(The problem): Pick out the lines in the listing below that contain the word "mode" and copy them.

(Dataset records):
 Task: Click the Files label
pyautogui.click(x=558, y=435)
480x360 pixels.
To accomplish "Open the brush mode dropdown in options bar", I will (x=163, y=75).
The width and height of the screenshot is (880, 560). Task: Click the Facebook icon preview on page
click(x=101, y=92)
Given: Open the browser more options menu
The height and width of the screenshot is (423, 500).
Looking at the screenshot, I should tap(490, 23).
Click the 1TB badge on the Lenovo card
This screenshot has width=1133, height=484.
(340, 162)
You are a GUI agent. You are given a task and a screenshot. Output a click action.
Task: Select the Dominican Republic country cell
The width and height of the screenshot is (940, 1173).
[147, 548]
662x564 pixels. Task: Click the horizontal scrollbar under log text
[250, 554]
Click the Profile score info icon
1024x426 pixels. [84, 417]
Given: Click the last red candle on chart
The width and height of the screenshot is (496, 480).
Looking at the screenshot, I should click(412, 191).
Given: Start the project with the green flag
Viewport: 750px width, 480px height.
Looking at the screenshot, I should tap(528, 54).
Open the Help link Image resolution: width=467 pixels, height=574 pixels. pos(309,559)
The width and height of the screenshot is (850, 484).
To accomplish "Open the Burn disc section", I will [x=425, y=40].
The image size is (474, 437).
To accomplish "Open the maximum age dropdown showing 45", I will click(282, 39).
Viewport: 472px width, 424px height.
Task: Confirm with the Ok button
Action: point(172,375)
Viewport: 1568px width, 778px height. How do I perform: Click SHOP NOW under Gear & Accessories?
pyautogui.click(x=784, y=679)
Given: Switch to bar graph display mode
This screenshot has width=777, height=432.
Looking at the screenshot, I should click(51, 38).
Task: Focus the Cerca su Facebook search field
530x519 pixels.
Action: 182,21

(Solved problem):
To accomplish "Open the brush mode dropdown in options bar", I will (x=163, y=75).
Given: Switch to bar graph display mode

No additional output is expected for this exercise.